In Body Geographic, Barrie Jean Borich charts the route by which she came to be located in middle age, in the Midwest, and in long-term love with Linnea, a spouse who occupies the middle space of gender. Through jazz, photography, travel, sex, and lineage—including several generations of coffee pots—Borich tells of her individual journey towards full, adult consciousness, towards certitude of self and place. But beyond the particulars of auto-cartography (the map dots, if one is to hew to this book’s central metaphor), Body Geographic asks the question, if “everything we love changes our location, and locations are always in some state of change,” then where, and consequently who, are we?
Borich’s lyric mapping begins in, and radiates out from, Chicago, her white city of origin, and arrives in blue Minneapolis. But neither city is a static terminus. Rather, Chicago is manifested as both alabaster city and “stinking toilet-scape”—it contains in it the immigrant neighborhoods where her forebears settled after leaving Old Bohemia, and the South Side Projects where Borich’s mother was raised, as well as the “rumble and muck” of the author’s own childhood haunts. Chicago is all of this and more, and Borich is Chicago. Then, not yet realizing that “we become what we come to know,” Borich sets out to become somewhere else.

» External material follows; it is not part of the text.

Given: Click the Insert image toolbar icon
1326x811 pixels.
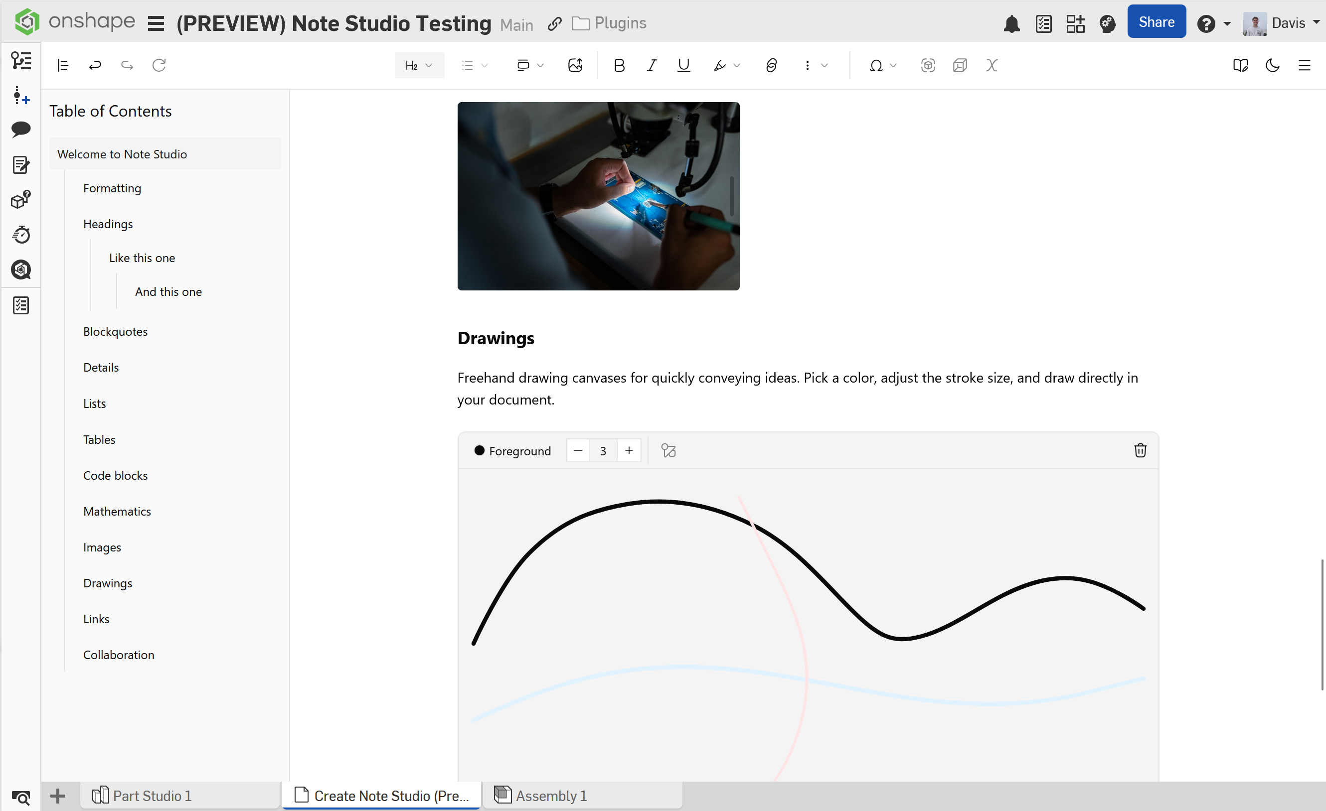Looking at the screenshot, I should 575,65.
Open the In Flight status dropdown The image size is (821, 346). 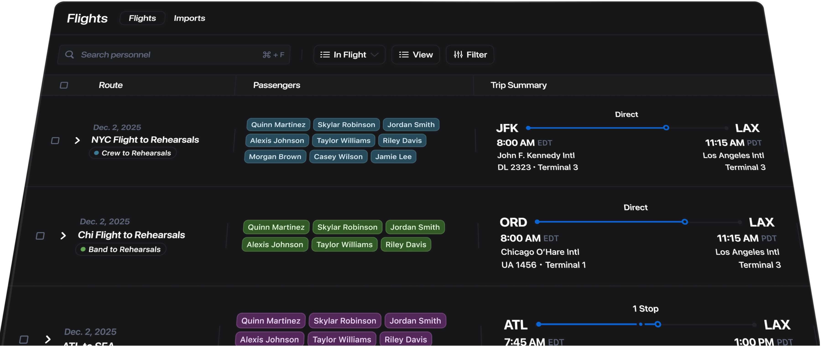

“I really had little idea where, or how, to live. Perhaps my geography was killing me,” Borich writes of her younger, inebriated self on the cusp of going elsewhere. So she leaves home for new places, for terra incognita and those other-lands where there be monsters, real and imagined. She wanders dim-lit streets, drives the flooded parishes of New Orleans, tattoos her familiar skylines on her back, and realizes that “All cities are really double cities: the city itself and another city, the city of possibility, a projection of the real, the manifestation, part practical, part erotic, of what we wish for in our lives.”
To mesh together the coordinates of her self-location—love stories with personal and ancestral histories, the tales of her two cities with a series of “TripTiks”—Borich uses an extended metaphor of maps and mapmaking. Like the jazz Borich describes as having “a theme, repeating, adhered to…improvisation with an anchor,” the refrain of the mapping metaphor is, on occasion, relentless, as if the author never trusts the reader to arrive at the connection unprompted, to infer or intuit a pattern without its rigorous application. But predilection for downbeats aside, there is much pleasure to be had in this book’s form. Borich has composed Body Geographic to mimic the cartographic process, the text a two-dimensional albeit layered and evolving representation of the multitudinous self and the shifting landscapes we inhabit. The book is inserted with an array of maps and even has its own textual topography in that braided stories are sub-headed as “overlays” and “insets” (i.e., “Inset of Body Improvisation,” “Overlay of Open Space,” or “Panorama View, with Crossroads”). In its form, the book is a representation of a representation, but the effect isn’t so theoretical as it is constructed out of its parts—parts that look and feel a bit like this inset imitation:
Inset of Writing One’s Own Life
“The difference between the show and the truth is like the difference between the map and the terrain,” Borich writes, ostensibly about maps and mapping but inferring also, as a veteran teacher of writing, the dilemmas of crafting nonfiction. As with the writing down of lives, “Maps say more about where we think we’ve been than where we actually reside.” Maps are no more like the landscape they represent than text on a page can reconstruct the body or the life it has lived; they are not renderings of self so much as propositions.
In all, Body Geographic navigates fluidly between recovery narrative, travelogue, family legend (in both the literary and cartographic senses of the word), and coming-of-(middle)age story, and in so doing posits a new telling (or re-mapping) of the American story. “All Americans, even the most put-upon among us, might have a little bit of empire building in our makeup, some desire to refind the lost parts of ourselves through locating and owning, landing somewhere and inscribing our names,” Borich writes. By “somewhere,” she infers not merely latitude and longitude, but place and flesh and gender, self and other, past and present. She reveals how we lay claim to our physical and historical geography, to our lovers and to our own bodies—all of it real and imagined—and mark it ours, even as it makes us who we are.